Among the ESBL-producers, the other infection sites seem to be disproportionally represented than UTI (27.6% versus 14%). This fact could be explained with a small number of samples drawn from non-urinary infections.

The comparison between ESBL producing strains and non ESBL showed that ESBL-producers were significantly more resistant to cephalosporins, quinolones, aminosides, trimethoprim/sulfamethoxazole and amoxicillin/clavulanic acid than non-ESBL producers. The genes encoding ESBLs are usually located in transferable plasmids that may also carry other resistance determinants, such as those for resistance to aminoglycosides, tetracyclines, chloramphenicol, trimethoprim, sulphamides, and quinolones [31,32].

The genotype TEM was predominant in ESBL and non ESBL isolates with respectively 72,4% and 80%. This fact was generally observed in E. coli. The remaining 6 ESBL strains which were non TEM and non SHV could harbor CTX-M genes. Widespread dissemination of these genes has been described in Africa and elsewhere [14,25,31].

Out of the 65 strains harboring TEM genes, 59 showed positive result for the detection of enzyme production using hydrolysis of penicillin. Of the 17 SHV positive strains, 15 (80.95%) were positive for this test.

In this study, the phenotypic screening for ESBL was realized by resistance to cefotaxime or ceftriaxone. The presence of genotype TEM and SHV could not predict the resistance pattern to these cephalosporins.

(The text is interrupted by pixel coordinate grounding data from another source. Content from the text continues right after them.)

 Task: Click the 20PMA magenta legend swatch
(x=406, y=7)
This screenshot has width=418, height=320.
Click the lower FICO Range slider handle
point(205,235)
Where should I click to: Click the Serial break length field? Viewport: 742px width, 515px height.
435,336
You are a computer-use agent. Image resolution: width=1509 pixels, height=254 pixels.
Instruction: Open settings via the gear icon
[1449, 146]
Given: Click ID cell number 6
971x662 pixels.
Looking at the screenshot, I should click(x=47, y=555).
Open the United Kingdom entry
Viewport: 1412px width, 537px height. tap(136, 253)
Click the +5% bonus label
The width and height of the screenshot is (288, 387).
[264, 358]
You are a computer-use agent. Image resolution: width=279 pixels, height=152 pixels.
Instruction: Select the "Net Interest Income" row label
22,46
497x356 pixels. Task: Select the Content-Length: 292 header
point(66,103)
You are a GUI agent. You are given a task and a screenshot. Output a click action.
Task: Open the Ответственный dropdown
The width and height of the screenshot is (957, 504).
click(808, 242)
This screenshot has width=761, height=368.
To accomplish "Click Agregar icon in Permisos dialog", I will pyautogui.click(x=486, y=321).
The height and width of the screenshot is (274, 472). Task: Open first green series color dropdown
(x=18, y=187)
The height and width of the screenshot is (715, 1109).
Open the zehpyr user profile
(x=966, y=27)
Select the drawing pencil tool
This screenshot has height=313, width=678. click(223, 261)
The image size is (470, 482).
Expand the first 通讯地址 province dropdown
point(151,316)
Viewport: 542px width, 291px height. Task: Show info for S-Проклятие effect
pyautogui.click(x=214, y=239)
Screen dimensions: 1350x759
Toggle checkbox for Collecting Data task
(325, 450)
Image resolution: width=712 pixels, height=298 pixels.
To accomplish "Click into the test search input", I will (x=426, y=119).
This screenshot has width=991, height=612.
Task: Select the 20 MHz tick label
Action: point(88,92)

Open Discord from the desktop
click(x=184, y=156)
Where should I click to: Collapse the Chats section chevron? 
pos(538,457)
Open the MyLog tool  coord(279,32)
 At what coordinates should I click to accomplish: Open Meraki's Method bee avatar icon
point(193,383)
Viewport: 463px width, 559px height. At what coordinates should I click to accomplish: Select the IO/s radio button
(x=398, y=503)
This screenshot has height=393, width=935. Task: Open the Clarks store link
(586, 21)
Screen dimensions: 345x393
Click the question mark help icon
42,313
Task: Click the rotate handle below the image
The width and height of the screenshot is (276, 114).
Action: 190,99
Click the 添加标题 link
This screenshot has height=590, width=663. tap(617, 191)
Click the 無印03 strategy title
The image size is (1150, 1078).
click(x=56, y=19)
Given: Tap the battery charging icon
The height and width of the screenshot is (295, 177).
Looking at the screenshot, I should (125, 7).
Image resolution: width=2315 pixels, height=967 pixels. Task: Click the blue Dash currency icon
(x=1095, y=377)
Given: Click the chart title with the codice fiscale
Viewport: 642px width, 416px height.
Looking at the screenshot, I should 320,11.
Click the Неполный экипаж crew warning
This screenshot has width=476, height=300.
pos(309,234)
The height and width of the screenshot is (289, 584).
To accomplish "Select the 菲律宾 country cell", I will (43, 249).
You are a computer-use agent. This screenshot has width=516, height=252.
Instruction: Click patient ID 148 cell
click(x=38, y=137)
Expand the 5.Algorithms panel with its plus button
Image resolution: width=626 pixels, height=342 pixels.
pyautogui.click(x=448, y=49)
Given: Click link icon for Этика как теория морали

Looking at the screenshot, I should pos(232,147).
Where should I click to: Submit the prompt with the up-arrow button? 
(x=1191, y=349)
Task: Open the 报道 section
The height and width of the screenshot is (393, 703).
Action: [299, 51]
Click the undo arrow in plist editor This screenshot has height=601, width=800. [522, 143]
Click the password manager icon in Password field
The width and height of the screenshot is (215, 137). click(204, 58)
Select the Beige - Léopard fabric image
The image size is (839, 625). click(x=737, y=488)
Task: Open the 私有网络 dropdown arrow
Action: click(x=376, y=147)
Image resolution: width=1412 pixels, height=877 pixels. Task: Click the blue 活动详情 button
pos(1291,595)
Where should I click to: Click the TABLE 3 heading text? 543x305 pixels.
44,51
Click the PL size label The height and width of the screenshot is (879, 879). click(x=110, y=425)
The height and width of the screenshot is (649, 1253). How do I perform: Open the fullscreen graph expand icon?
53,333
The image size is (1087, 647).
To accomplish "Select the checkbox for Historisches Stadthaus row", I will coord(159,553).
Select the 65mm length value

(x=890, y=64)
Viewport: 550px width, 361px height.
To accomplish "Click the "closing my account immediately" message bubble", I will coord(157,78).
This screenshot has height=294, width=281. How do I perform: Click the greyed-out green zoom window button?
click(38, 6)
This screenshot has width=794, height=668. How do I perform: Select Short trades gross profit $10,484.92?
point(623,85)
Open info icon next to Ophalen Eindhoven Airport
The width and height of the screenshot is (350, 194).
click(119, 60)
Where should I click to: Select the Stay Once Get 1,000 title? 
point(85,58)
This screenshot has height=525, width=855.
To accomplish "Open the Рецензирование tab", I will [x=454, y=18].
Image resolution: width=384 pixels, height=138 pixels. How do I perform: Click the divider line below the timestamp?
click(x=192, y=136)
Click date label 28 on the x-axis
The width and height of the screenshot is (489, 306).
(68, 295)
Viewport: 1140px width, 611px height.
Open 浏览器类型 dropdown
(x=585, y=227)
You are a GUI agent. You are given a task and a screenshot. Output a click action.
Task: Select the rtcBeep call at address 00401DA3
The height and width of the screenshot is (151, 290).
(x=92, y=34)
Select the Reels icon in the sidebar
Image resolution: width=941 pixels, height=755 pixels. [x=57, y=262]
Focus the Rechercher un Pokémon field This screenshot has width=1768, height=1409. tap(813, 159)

Our finding is consistent with the results reported by Maina et al. who found no significant association between genotypes TEM and SHV and susceptibility to cefotaxime and ceftriaxone [33].

Conclusions

This study reveals the presence of ESBL producing Escherichia coli in clinical isolates from several hospitals in Cotonou. The use of some first line treatment antibiotics such as penicillin and trimethoprim/sulfamethoxazole seems inappropriate. Antibiotics resistance surveillance and the determination of molecular characteristics of ESBL isolates are primordial to ensure the judicious use of antimicrobial drugs.